For her second exhibition at the gallery, Héloïse Rival (b. 1990, Paris) presents an entirely new body of work that marks a decisive shift in her practice. Conceived as a total installation, the exhibition unfolds as an almost theatrical narrative, a sequence of large-scale wall panels in glazed ceramic. The works are arranged like scenes from a fairy tale. For Héloïse Rival, this narrative framework is not merely decorative: it forms the very foundation of her work. The fairy tale becomes a device she constructs to engage, through the detour of fiction, with the tensions of our time, without resorting to direct illustration.

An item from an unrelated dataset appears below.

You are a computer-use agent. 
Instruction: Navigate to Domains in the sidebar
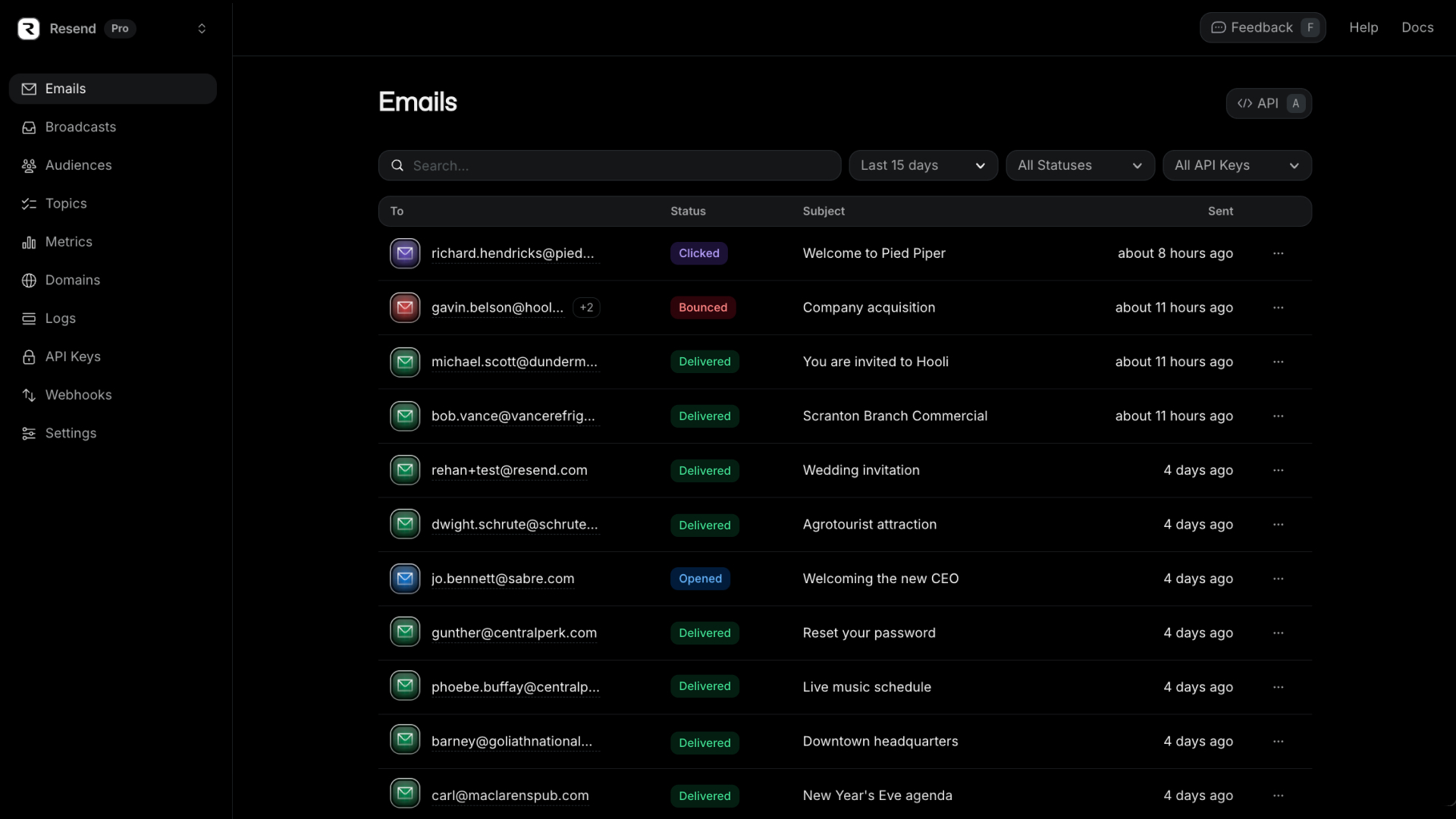click(72, 280)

Héloïse Rival has drawn subtly from the imaginative world of the animated film The king and the mockingbird1, retaining its symbolic structure and political resonance to develop, through the figure of the Shepherdess, a meditation on confinement, waiting, and the possibility of breaking free from an assigned role. In the story, the Shepherdess and the Chimney Sweep are two painted figures, trapped within the palace's décor, ruled over by an authoritarian king. By stepping outside the frame, they cease to be elements of decoration and become beings who act in the world. Every form of confinement carries within itself the seed of a desire for freedom.

Narrative becomes the theater in which I choose to let my work coexist with a world traversed by tensions. The fairy tale is for me a poetic tool, a way of approaching the conflicts of our time, a social mirror.

(Héloïse Rival)

The Shepherdess appears first as a female figure confined within her role, embedded in the palace architecture and indistinguishable from the surrounding décor. She embodies the object of the king's desire, that recurring image of the young, vulnerable girl. This figure, endlessly revisited (from Manon des Sources to the girl in Brassens' song, to the little match girl), runs deep through our collective imagination. The work, and this character in particular, opens the exhibition like a frontispiece, heralding the emancipation to come.

The very shape of the frames contributes to this tension. Their scrolled, ornate contours evoke the decorative vocabulary of classical architecture, where the work is embedded directly into the built environment. Alberti defined painting as a finestra aperta2, an open window onto the world. But here, the opening functions as a device of fixation: it organizes presence, assigns a place, stabilizes a figure. The frame does not merely delimit the image: it organizes bodies. To cross it is not a dramatic gesture, but a gradual displacement, a slow act of disobedience. Surface and figure are no longer separate; together, they participate in the construction of the image. As for the wall, it ceases to be a simple support and forms extend all the way to the floor.

Painted in enamel and composed of assembled fragments, the works exist at the threshold between image and object. A vernacular material traditionally associated with domestic ornament, ceramic is here deployed at large scale for the first time in Héloïse Rival's practice. Frames, motifs, and ornaments no longer serve decoration alone: they structure both space and image. By fully embracing this ornamental dimension, Héloïse Rival displaces the traditional hierarchies of representation.

Takicardi is part of a broader ongoing inquiry in which images are built from a rich imaginative world, steeped in narratives and symbols. References coexist freely, without hierarchy or authority, leaving those who encounter them room to project their own associations.

Notes

1 Paul Grimault (dir.), The king and the mockingbird, screenplay by Jacques Prévert, France, 1980, 87 min.
2 Leon Battista Alberti, De pictura, 1435; French translation De la peinture, trans. Jean-Louis Schefer, Paris, Macula, 1992.